** Arbeitsaufträge **
**a)** Nenne alle Jahreszahlen, die im Textauszug über Sarkozy und Libyen als Ziffern vorkommen.
**b)** Schreibe den Abschnitt des Textauszugs über Sarkozy und Libyen neu, der mit den Worten "Selbiger Saleh Béchir" beginnt und nach "Hilfe gelangt war." endet. Ändere dabei "Polizeischutz" in "Personenschutz".
**c)** Von wo aus hat laut dem Textauszug über Sarkozy und Libyen der ehemalige Geheimdienstchef Ghadhafis bestritten, das Dokument unterzeichnet zu haben?

──────── Vorliegender Textauszug

Das Internetportal «Mediapart» veröffentlichte ein vom ehemaligen Geheimdienstchef Ghadhafis unterzeichnetes Dokument. Darin ist die Rede davon, dass man Ende 2006 übereingekommen sei, den Wahlkampf von Nicolas Sarkozy mit 50 Millionen Euro zu unterstützen. Das Dokument ist adressiert an Ghadhafis damalige rechte Hand, Saleh Béchir, eine Art Generalintendant des Revolutionsführers und Chef eines 40 Milliarden Euro schweren libyschen Investitionsfonds.
Selbiger Saleh Béchir lebt heute, auf wundersame Weise mit einem Diplomatenpass des Niger ausgestattet, unter Polizeischutz in Paris, seine Frau bewohnt eine 600-Quadratmeter-Villa keine zwei Kilometer Luftlinie vom Genfer Flughafen entfernt – auf der französischen Seite der Grenze. Das französische Innenministerium hat dem ehemaligen Ghadhafi-Intimus eine befristete Aufenthaltsgenehmigung ausgestellt, mit der offiziellen Begründung der Familienzusammenführung. Saleh Béchir hat am Wochenende bestritten, das nun veröffentlichte Dokument je erhalten zu haben, geschweige denn Geld gezahlt zu haben. Und der ehemalige Geheimdienstchef Ghadhafis, der das Dokument unterzeichnet haben soll, stritt dies aus Doha in Katar ab, wohin er gegen Ende letzten Jahres mit französischer Hilfe gelangt war.
Eine Niederträchtigkeit
Nicolas Sarkozy stritt das Ganze als infame Verleumdung ab. Es sei unglaublich, dass man einem Dokument des damaligen libyschen Geheimdienstes auch nur einen Hauch von Glaubwürdigkeit zugestehe, empörte er sich im Studio eines französischen Fernsehsenders. Das Problem ist nur: Derselbe Nicolas Sarkozy wollte im Jahr 2007 diesen so wenig glaubwürdigen Individuen sogar französische Atomtechnologie verkaufen - und noch 2010 wurde mit Libyen über diesen möglichen Verkauf verhandelt. Wie das zusammen passt? Diese Frage konnte ihm die Moderatorin einfach nicht mehr stellen, so empört war der Präsident, der jede Bodenhaftung verloren zu haben scheint und noch hinzufügte, es sei eine Schande, dass man es überhaupt wage, ihm eine derartige Frage zu stellen, nämlich ob sein Wahlkampf mit 50 Millionen Euro aus Libyen finanziert worden sei. „Warum nicht 100 Millionen?“ polterte der amtierende Präsident, mühsam an sich haltend. Inzwischen hat er angekündigt, das Internetportal "Mediapart" - gegründet von einer Reihe erfahrener Investigationsjournalisten, darunter ein ehemaliger Chefredakteur von Le Monde - zu verklagen.

────────────────
──────── Zeilen

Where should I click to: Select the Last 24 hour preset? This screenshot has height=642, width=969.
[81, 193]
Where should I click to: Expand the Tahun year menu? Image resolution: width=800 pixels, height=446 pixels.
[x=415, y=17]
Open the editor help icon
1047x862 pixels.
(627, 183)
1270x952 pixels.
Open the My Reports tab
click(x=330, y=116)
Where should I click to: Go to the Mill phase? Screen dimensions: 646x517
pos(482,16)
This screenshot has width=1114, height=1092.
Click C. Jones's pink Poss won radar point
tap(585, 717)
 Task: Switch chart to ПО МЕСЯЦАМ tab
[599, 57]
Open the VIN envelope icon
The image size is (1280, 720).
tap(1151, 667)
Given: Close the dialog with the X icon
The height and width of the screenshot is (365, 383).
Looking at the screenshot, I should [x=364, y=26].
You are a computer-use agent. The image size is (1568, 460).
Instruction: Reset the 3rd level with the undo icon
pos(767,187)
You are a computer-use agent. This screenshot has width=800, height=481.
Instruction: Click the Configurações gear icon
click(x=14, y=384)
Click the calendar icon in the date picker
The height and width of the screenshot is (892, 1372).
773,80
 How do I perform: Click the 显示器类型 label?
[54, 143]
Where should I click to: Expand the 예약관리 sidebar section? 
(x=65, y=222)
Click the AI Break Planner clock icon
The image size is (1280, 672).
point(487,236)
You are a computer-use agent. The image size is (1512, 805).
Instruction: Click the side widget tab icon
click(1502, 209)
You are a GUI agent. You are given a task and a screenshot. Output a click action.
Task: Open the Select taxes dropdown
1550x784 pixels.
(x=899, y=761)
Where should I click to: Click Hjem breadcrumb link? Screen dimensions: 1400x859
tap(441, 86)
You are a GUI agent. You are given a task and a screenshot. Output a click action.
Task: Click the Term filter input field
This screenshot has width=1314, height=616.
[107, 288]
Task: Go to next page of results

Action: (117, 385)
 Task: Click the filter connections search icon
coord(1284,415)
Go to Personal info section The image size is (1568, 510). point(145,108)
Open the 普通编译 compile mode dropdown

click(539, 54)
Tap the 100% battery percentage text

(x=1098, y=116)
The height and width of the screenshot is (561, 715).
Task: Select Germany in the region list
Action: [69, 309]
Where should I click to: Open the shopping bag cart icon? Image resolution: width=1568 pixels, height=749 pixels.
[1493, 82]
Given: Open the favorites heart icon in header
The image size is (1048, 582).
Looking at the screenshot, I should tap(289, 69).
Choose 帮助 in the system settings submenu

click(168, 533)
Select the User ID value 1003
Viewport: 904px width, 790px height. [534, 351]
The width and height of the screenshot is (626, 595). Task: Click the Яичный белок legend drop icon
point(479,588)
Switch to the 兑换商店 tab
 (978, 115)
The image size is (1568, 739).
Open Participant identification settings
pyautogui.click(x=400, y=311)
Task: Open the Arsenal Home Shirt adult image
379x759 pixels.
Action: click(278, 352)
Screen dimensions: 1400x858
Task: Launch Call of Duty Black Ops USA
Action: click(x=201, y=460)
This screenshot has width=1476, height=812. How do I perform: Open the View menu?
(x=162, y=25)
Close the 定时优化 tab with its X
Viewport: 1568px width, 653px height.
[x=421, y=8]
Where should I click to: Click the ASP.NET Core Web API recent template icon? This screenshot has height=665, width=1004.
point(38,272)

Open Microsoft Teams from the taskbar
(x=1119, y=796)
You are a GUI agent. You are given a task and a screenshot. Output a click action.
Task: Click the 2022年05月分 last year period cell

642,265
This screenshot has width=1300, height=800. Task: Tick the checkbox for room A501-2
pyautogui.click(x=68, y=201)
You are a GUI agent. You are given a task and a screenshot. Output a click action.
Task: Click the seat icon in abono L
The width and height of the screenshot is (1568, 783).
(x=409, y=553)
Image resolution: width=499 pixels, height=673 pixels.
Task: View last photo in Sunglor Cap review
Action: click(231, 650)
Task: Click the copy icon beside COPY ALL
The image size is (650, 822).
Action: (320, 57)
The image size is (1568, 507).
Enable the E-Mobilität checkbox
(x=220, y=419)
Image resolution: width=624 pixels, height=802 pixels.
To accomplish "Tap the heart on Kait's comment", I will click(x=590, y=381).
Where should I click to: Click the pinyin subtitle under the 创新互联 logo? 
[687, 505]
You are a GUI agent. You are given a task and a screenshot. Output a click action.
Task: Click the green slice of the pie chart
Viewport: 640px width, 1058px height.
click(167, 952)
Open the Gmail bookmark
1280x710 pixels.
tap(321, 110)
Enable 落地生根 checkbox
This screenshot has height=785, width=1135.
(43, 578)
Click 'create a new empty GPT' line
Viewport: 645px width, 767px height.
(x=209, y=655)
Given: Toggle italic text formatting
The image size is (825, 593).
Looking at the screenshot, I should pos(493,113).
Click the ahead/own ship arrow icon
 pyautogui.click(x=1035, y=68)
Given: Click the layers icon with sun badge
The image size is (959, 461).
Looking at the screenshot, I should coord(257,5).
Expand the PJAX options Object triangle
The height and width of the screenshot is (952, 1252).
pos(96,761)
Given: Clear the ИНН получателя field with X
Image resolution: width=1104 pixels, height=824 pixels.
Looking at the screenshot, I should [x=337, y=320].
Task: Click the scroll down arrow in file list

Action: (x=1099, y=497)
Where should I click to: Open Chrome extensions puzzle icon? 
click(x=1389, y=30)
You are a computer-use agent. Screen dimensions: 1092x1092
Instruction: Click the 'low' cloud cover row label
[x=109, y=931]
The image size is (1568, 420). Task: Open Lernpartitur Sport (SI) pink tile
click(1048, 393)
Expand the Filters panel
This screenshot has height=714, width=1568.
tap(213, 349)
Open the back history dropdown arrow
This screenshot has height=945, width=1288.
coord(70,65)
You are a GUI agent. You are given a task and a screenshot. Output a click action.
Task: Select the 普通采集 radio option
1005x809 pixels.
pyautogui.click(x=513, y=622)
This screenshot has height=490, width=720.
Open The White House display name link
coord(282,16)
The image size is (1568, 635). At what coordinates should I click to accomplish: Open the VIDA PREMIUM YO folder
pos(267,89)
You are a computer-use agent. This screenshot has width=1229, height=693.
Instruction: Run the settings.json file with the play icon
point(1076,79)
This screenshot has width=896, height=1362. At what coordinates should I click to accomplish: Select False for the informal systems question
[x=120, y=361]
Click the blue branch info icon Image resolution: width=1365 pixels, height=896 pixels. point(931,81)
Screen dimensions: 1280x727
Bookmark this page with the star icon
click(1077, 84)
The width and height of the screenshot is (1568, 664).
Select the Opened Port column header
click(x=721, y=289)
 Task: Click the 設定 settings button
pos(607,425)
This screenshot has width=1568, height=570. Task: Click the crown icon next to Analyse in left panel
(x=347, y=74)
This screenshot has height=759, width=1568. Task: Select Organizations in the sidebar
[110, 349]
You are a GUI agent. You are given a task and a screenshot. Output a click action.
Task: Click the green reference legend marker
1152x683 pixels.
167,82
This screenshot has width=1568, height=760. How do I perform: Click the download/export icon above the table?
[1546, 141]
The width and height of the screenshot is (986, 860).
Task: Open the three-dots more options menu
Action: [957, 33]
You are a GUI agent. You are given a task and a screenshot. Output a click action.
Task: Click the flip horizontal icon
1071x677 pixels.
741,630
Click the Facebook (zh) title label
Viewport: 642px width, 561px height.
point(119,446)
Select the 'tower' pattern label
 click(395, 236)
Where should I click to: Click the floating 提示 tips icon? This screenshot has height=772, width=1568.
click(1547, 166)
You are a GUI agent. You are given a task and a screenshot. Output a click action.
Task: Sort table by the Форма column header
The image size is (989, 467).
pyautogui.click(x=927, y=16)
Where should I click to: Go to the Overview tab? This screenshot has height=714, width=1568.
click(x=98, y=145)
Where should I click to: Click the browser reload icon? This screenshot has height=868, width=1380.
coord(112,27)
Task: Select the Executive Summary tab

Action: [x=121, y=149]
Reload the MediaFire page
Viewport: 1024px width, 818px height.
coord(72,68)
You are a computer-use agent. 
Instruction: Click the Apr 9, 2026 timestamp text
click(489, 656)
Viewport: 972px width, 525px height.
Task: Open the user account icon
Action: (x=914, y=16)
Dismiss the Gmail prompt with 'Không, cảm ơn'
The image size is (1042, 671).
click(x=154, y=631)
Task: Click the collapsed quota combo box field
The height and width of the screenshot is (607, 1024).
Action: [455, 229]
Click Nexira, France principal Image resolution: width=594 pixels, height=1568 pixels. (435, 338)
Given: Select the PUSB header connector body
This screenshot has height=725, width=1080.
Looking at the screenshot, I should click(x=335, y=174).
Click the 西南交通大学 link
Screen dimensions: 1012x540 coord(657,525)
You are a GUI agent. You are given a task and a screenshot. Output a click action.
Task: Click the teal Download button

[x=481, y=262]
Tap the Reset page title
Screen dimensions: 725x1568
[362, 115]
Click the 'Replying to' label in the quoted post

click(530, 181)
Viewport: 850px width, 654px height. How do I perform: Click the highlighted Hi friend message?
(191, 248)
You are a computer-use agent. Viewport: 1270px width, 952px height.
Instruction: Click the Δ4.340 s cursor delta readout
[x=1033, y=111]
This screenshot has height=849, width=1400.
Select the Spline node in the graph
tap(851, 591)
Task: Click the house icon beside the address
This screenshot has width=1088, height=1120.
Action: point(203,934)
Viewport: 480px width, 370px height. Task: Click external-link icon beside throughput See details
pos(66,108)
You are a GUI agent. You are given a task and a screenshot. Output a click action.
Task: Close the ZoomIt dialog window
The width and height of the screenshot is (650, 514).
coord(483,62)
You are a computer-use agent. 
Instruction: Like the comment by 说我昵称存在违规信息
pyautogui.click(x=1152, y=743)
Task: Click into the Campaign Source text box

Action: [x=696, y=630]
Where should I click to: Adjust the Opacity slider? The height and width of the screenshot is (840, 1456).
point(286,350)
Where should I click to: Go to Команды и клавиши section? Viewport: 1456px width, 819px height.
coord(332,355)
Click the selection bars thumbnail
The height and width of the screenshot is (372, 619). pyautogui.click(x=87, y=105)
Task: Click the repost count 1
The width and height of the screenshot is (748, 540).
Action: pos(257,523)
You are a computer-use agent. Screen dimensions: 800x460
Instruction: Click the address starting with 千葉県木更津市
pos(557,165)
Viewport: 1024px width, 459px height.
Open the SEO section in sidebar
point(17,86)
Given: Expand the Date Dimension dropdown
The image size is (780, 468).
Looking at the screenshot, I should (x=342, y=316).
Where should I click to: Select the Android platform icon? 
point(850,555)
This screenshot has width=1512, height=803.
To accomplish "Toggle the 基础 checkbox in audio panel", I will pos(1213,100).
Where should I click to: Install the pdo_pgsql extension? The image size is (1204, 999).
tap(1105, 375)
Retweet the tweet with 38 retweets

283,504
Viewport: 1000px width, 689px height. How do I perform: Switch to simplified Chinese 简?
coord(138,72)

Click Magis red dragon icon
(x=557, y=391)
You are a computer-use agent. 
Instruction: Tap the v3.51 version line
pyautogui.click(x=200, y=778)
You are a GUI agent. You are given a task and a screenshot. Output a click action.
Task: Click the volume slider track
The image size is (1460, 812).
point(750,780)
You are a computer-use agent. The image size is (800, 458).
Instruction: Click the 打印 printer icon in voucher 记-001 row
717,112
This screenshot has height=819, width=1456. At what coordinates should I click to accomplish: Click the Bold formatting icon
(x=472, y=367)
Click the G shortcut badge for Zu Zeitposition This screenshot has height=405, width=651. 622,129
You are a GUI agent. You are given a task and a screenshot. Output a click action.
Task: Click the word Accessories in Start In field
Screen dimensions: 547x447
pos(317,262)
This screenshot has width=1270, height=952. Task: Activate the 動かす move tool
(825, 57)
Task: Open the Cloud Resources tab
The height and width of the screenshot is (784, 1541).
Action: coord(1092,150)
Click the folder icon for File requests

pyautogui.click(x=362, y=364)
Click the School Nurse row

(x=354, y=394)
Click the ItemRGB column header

────────────────

** Erwartete Antworten **
**a)** 2006, 2007, 2010

**b)**
Selbiger Saleh Béchir lebt heute, auf wundersame Weise mit einem Diplomatenpass des Niger ausgestattet, unter Personenschutz in Paris, seine Frau bewohnt eine 600-Quadratmeter-Villa keine zwei Kilometer Luftlinie vom Genfer Flughafen entfernt – auf der französischen Seite der Grenze. Das französische Innenministerium hat dem ehemaligen Ghadhafi-Intimus eine befristete Aufenthaltsgenehmigung ausgestellt, mit der offiziellen Begründung der Familienzusammenführung. Saleh Béchir hat am Wochenende bestritten, das nun veröffentlichte Dokument je erhalten zu haben, geschweige denn Geld gezahlt zu haben. Und der ehemalige Geheimdienstchef Ghadhafis, der das Dokument unterzeichnet haben soll, stritt dies aus Doha in Katar ab, wohin er gegen Ende letzten Jahres mit französischer Hilfe gelangt war.

**c)** Aus Doha in Katar.